-- Exercise requirements --
1. Translate this sentence from the commentary on chivalry into Spanish: "She goes on to say that men should be giving women equal treatment."
2. Name every person the commentary on chivalry mentions by name.
3. In the commentary on chivalry, how long has the man questioned on television been in the business?

While Anzel claimed that she appreciated it when a man did nice things like openning doors for or putting coats on a woman, Proudman was all over the place; did she think “chivalry” was a “good” thing or not? First she asserted it was “dead,” and then she suggests "chivalry" is "benevolent sexism."  She goes on to say that men should be giving women equal treatment. WTH does that mean? That we all should be rude to each other? People like Proudman are rude, disrespectful and hateful, so should men just be “feminists” just like her, meaning being assholes?

You want to know what “disrespectful” is? Asking stupid questions on television and expecting someone else to bail you out. Who are you most excited to see? This guy has been in the business for 40 years, why would he be particularly “excited” in seeing anyone, especially the new crop of Barbies and Kens who are swell-heads with no personality? What are you wearing tonight? Just my suit. Who is your tailor? I don’t remember.  Shout out to your tailor. How do feel being in such an “amazing” film like Glass Onion? Wasn’t it such “fun”?  I only had a brief cameo appearance (didn’t you notice, you moron?). Thank you, nice talking to you (why did you make me look like a moron on TV for?).

Grant was accused of “speaking down” at the interviewer not because she was an idiot but because she was a woman. Someone in a comments section mentioned that a few years ago Jennifer Lawrence responded to similar  questioning in the same way—except that when she did it, it was “funny.” But oh no, if you are a man you can’t do anything that can be perceived as “disrespectful” to a woman, or you will be called a "sexist" or misogynist. In this time of “equality,” that means you have to lower yourself to level of vapidness you are confronted with so that you are both “equal.” Wait a minute—wasn’t that what Grant was doing?

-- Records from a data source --
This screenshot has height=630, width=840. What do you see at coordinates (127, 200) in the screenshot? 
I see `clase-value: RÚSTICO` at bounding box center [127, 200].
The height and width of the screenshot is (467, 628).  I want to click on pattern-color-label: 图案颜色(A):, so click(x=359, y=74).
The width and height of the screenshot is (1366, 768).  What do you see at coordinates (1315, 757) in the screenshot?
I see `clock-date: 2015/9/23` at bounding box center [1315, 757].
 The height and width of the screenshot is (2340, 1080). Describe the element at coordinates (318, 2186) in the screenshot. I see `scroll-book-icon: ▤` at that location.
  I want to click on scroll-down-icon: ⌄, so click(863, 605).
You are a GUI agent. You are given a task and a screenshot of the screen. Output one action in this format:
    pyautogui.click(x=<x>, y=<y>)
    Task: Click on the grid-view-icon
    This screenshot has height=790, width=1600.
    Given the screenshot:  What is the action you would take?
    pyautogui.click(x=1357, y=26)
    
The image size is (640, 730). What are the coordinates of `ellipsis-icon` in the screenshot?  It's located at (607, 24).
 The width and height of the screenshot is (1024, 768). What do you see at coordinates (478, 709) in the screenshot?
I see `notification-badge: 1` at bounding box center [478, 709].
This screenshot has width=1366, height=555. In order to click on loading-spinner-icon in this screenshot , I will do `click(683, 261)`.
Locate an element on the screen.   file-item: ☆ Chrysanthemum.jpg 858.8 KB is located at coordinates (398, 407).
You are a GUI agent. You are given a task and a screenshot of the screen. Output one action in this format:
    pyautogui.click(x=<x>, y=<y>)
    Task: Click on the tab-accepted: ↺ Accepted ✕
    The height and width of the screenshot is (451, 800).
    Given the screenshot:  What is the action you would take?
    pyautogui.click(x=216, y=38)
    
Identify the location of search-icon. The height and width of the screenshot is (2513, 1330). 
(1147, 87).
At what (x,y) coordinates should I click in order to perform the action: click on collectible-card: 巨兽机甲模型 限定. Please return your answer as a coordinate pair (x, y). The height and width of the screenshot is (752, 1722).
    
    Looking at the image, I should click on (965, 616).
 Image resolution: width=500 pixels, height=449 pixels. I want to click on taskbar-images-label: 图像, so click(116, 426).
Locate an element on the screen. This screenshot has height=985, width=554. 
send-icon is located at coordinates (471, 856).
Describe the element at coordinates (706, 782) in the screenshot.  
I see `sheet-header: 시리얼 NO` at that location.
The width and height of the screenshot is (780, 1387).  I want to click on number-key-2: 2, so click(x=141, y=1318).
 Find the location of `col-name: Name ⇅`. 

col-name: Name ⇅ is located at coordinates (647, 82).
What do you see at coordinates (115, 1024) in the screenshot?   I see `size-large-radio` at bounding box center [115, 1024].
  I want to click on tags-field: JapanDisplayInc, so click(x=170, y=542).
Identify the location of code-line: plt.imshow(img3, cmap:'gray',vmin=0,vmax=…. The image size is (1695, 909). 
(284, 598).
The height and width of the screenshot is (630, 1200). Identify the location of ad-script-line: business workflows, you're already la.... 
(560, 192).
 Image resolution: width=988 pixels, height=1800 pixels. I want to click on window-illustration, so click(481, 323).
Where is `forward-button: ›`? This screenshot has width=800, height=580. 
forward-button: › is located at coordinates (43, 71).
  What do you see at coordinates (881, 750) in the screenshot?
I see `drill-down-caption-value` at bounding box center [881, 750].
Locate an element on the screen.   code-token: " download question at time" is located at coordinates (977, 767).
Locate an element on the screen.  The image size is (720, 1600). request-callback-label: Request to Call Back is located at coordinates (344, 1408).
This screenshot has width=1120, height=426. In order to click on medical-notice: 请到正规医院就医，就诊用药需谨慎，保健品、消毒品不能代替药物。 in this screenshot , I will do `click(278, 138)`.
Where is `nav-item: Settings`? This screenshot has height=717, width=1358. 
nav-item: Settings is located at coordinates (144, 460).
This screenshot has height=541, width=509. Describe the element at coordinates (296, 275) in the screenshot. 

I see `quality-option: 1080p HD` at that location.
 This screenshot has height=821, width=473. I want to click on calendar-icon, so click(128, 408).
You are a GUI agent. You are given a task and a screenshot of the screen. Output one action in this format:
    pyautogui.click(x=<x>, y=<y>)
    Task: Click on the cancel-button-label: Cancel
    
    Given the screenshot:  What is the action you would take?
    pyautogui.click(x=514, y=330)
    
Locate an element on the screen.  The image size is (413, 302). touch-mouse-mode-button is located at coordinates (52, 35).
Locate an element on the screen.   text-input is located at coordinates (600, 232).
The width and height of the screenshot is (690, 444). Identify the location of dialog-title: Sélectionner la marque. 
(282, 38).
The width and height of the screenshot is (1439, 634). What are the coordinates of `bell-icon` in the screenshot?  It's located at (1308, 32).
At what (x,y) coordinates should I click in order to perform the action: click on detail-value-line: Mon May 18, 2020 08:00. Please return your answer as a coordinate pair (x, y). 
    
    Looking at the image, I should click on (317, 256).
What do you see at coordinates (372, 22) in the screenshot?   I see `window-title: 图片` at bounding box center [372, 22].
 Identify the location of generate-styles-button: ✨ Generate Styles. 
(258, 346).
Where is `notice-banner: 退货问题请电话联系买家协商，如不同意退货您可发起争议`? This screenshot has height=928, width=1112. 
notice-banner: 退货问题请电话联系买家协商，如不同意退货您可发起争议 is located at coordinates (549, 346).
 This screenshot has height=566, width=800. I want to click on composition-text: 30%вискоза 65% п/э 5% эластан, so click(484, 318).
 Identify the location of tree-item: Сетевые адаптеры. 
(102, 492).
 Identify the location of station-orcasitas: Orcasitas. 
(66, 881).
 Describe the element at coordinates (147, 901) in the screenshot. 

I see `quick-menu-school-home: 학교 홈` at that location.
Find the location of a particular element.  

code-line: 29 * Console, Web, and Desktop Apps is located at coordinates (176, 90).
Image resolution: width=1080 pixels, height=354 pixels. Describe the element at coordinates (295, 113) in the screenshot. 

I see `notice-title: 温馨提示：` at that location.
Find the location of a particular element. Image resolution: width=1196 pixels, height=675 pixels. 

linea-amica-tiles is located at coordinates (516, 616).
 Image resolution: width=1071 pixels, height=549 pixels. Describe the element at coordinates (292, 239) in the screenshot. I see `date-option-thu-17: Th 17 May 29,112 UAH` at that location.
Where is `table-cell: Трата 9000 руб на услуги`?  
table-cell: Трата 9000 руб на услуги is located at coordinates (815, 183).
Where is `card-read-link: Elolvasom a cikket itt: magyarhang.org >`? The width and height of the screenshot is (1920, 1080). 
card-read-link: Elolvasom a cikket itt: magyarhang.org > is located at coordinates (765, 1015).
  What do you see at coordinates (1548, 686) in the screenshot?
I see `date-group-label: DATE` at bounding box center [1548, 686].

-- Activity answers --
1. Luego dice que los hombres deberían dar a las mujeres un trato igualitario.

2. Anzel, Proudman, Grant, Jennifer Lawrence

3. 40 years.